Più si avanza nell’animazione e più si avanza anche nelle immagini, terribili, della guerra.
Quanto visto ci ha incollato allo schermo, perché le persone non vogliono la guerra, ma poi arriva comunque. La scelta creativa e insieme tecnica di usare le animazioni per le domande è stata essenziale e un valore aggiunto, per consentire agli interlocutori di poter rispondevano anche a difficili domande dirette e personali.
Documentario intimo e collettivo al tempo stesso, Green Line rappresenta il culmine dei lavori di Sylvie Ballyot che tramite un lungo il processo di ricerca è riuscita a far vedere oltre a quella green line, anche la frontiera che esiste tra l’individuo e la comunità.
Passando invece ad un altro film del Concorso internazionale, in Yeni şafak solarken (New Dawn Fades cioè “La sparizione della nuova alba”) Gürcan Keltek racconta la storia di un uomo che si è trovato di continuo a vivere dentro e fuori l’ospedale psichiatrico, come fosse intrappolato in sistema. Inoltre, Akın – questo il suo nome – non esce più dalla casa di famiglia, se non per occasionali visite ai monumenti religiosi di Istanbul, dove cerca rifugio in Dio.
Ho realizzato il mio film perché credo che la follia sia solo un’altra costruzione della nostra società ha spiegato il regista turco qui al suo secondo lungometraggio dopo Meteorlar (2017), vincitore di più di 20 premi in molteplici manifestazioni internazionali.
Keltek ha aggiunto che il suo film di finzione è basato sulla vita di una persona reale, su cui non poteva realizzare un documentario perché sarebbe stato troppo difficile per lui esporsi direttamente in pubblico davanti ad una telecamera, data la sua difficile situazione personale.
In Yeni şafak solarken ripercorriamo tre giorni di vita del protagonista, tra solitudine, un attacco di psicosi e un altro. In queste giornate, oltre alle vedute di Istanbul che riflettono il suo stato emotivo passando da monumenti religiosi idilliaci a strade caotiche nei quartieri affollati, vediamo come l’uomo si affidi all’esoterismo e al divagar con la mente, per cercare di stare meglio.

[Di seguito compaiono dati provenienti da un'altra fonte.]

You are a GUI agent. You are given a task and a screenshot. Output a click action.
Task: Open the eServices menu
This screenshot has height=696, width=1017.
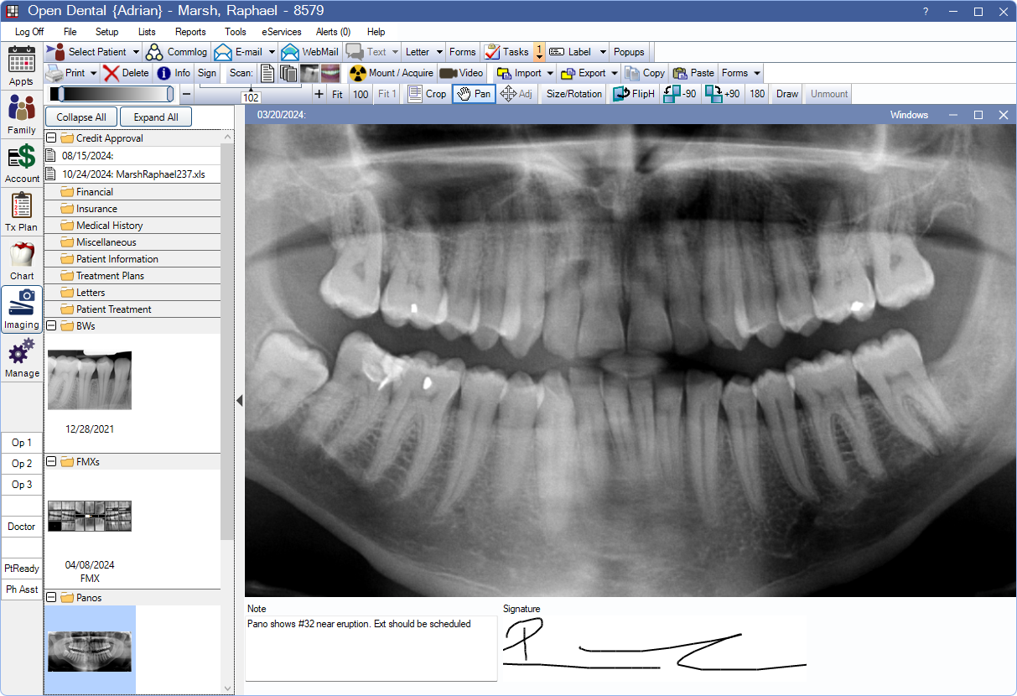click(x=280, y=32)
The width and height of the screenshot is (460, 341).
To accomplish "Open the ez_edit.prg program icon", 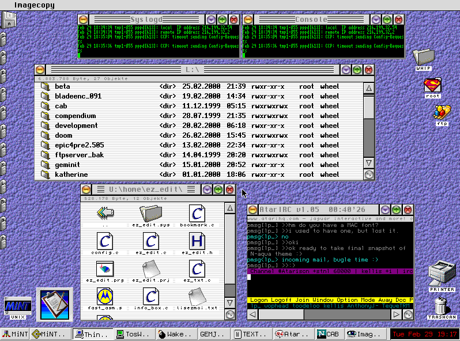I will [x=105, y=268].
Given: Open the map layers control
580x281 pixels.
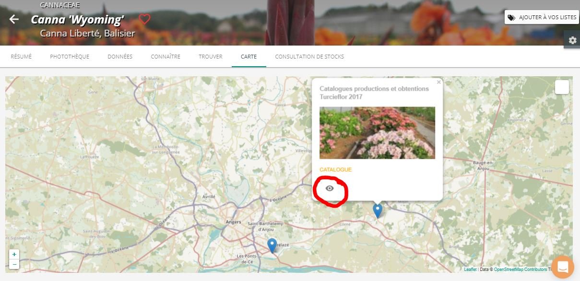Looking at the screenshot, I should 562,87.

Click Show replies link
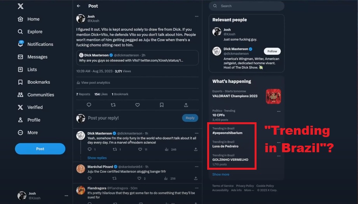pos(97,158)
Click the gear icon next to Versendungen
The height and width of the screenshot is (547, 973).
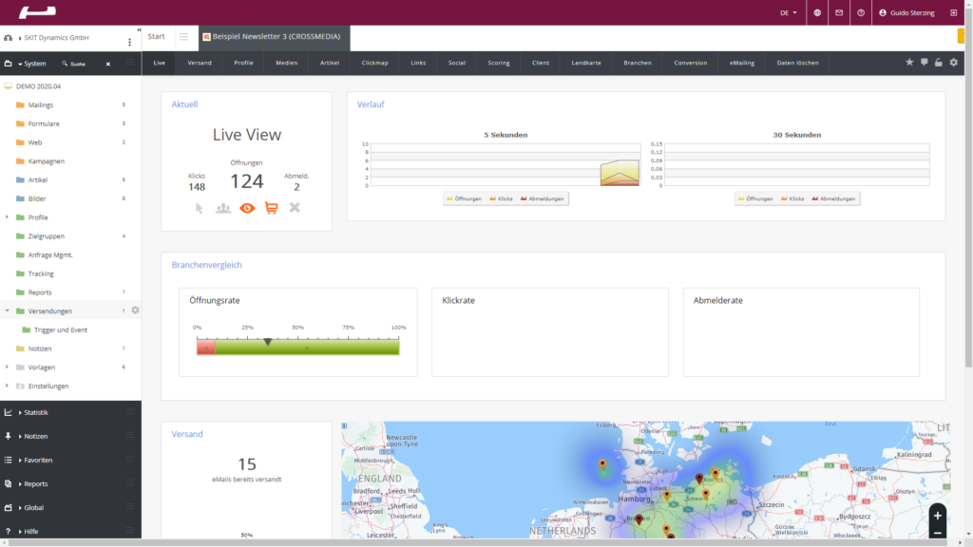tap(134, 311)
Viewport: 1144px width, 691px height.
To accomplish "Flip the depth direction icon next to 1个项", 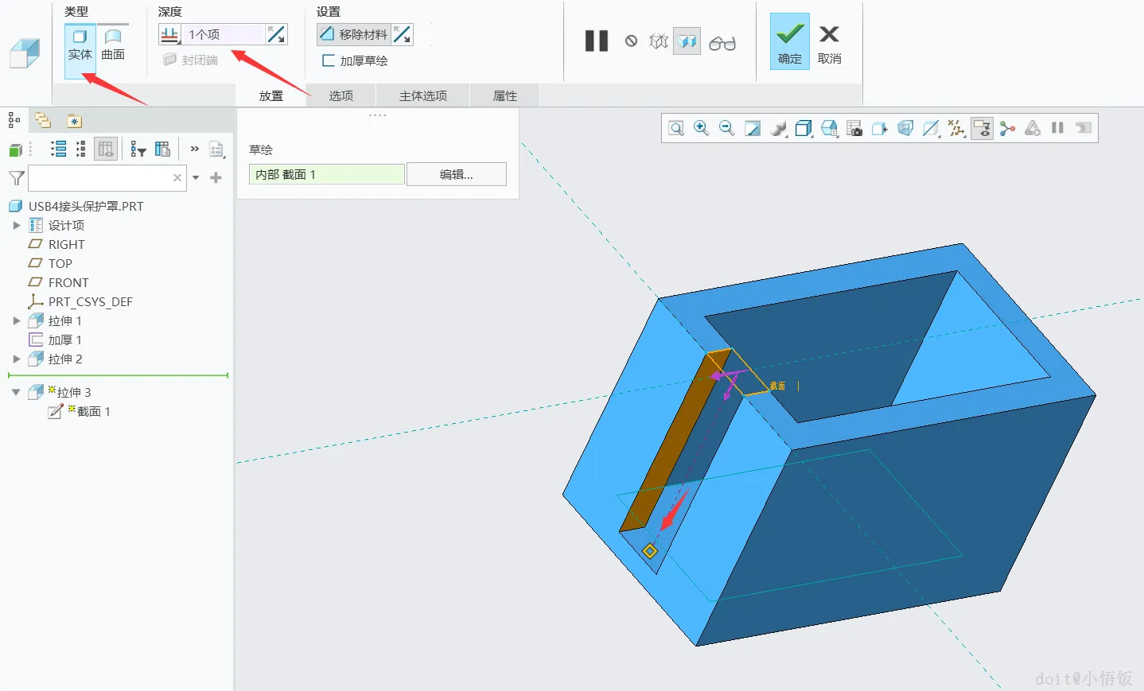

Man mano che perde il contatto con il proprio “vero io”, la mente comincia a spostarsi altrove. Realtà e immaginazione, allora, convivono insieme e ci portano a capire molti diversi aspetti interessanti di tale situazione: per esempio come la sanità mentale sia vista a livello politico e sociale e dipenda dal background culturale di chi la osserva; oppure come i trattamenti psichiatrici nelle strutture predisposte, alle volte, possano peggiorare la situazione.
Le riprese seguono sempre la figura di Akın; stiamo praticamente ripercorrendo ogni suo passo, le sue relazioni, i suoi pensieri e i suoi sentimenti. Lo seguiamo quando attraversa Istanbul, vediamo la grande moschea di “Santa Sofia” vuota o piena di gente che prega, e ci rendiamo conto di come si sia evoluta la città a livello politico e religioso.
Inoltre, ci è sembrata molto interessante l’idea di dividere il film come se fossero dei capitoli di un diario mentre la scelta della colonna sonora, che accompagna il vagare senza meta del protagonista, rende l’atmosfera molto onirica. Pur senza entrare nello specifico della malattia mentale, il regista riesce così a comunicarci la testimonianza di chi cerca di sfuggire alla costruzione sociale della follia. E, alla fine, Yeni şafak solarken ci lascia con un mistero da svelare e una domanda senza risposta: “Ma cosa è appena successo?!”